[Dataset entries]
________________
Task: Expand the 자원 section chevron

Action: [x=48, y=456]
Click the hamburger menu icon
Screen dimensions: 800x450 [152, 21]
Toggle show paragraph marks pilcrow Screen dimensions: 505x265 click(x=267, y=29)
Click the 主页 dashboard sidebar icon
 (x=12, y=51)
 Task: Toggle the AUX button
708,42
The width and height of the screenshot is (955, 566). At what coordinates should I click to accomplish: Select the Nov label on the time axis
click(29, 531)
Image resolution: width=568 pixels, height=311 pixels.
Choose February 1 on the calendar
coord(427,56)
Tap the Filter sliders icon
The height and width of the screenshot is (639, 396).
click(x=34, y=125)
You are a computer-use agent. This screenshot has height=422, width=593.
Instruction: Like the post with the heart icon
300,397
________________
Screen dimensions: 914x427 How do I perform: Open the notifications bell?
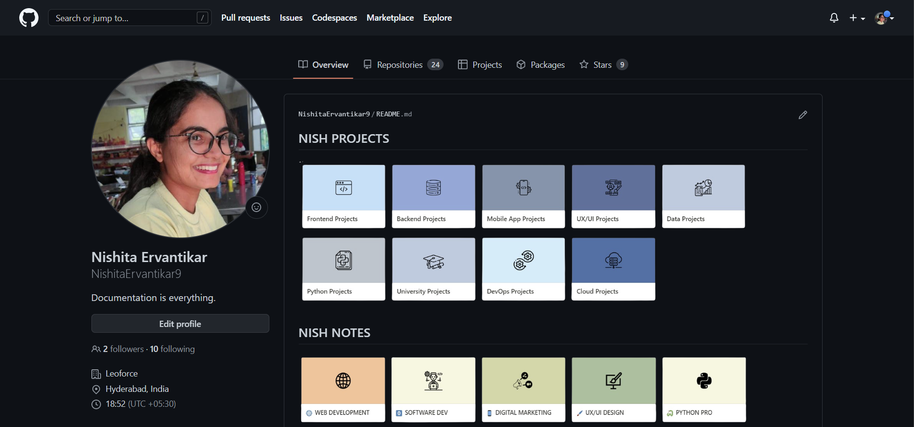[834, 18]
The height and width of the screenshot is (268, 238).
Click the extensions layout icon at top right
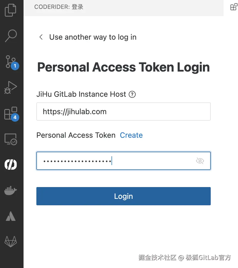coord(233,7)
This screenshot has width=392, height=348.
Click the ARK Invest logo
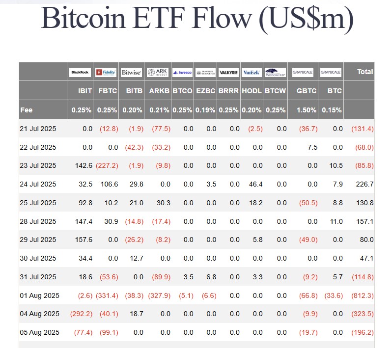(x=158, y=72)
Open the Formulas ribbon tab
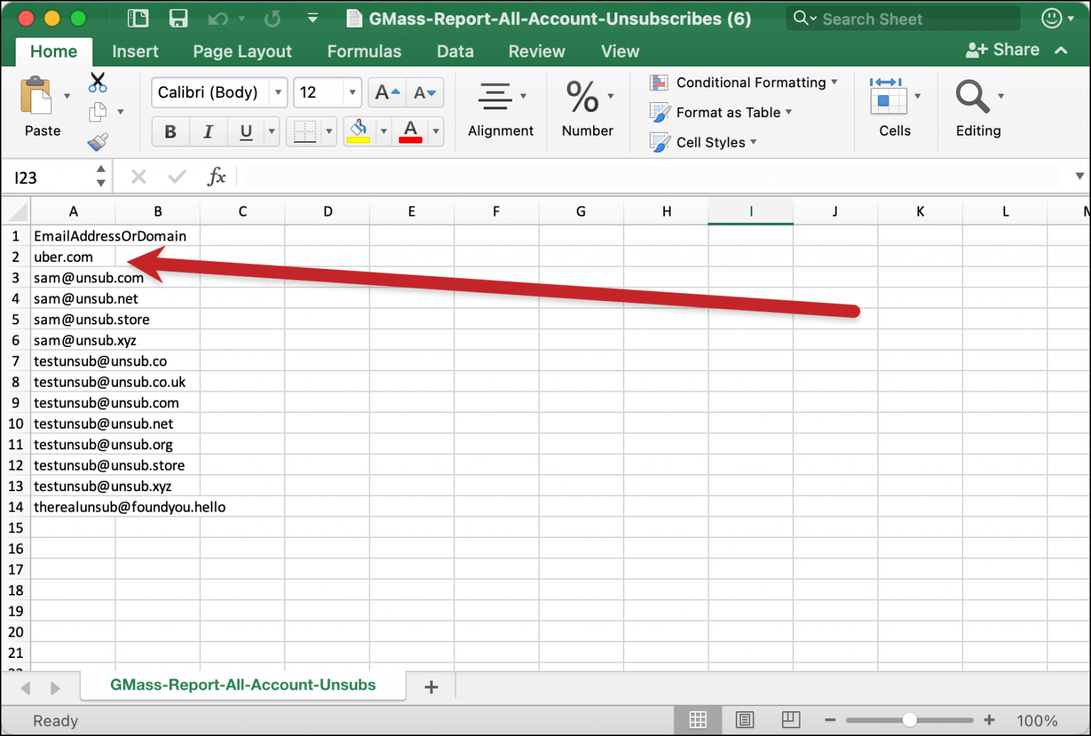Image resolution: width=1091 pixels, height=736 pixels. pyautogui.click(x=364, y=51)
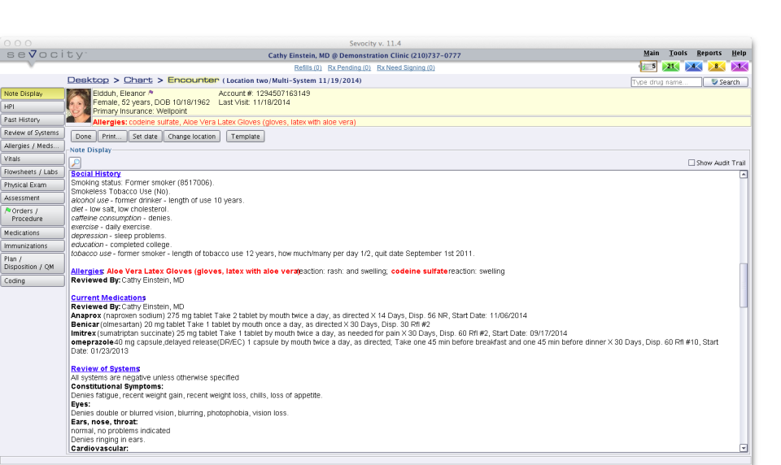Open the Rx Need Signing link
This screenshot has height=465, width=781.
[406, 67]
________________
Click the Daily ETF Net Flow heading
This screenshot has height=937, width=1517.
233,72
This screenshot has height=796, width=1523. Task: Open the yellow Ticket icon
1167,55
________________
→ What you should do
Please copy the lines above from the line with "Task: Expand the 자원 section chevron" up to and including the line with "You are a computer-use", exactly as written and with nothing else.

→ Written reply
Task: Expand the 자원 section chevron

Action: [x=48, y=456]
Click the hamburger menu icon
Screen dimensions: 800x450 [152, 21]
Toggle show paragraph marks pilcrow Screen dimensions: 505x265 click(x=267, y=29)
Click the 主页 dashboard sidebar icon
 (x=12, y=51)
 Task: Toggle the AUX button
708,42
The width and height of the screenshot is (955, 566). At what coordinates should I click to accomplish: Select the Nov label on the time axis
click(29, 531)
Image resolution: width=568 pixels, height=311 pixels.
Choose February 1 on the calendar
coord(427,56)
Tap the Filter sliders icon
The height and width of the screenshot is (639, 396).
click(x=34, y=125)
You are a computer-use agent. This screenshot has height=422, width=593.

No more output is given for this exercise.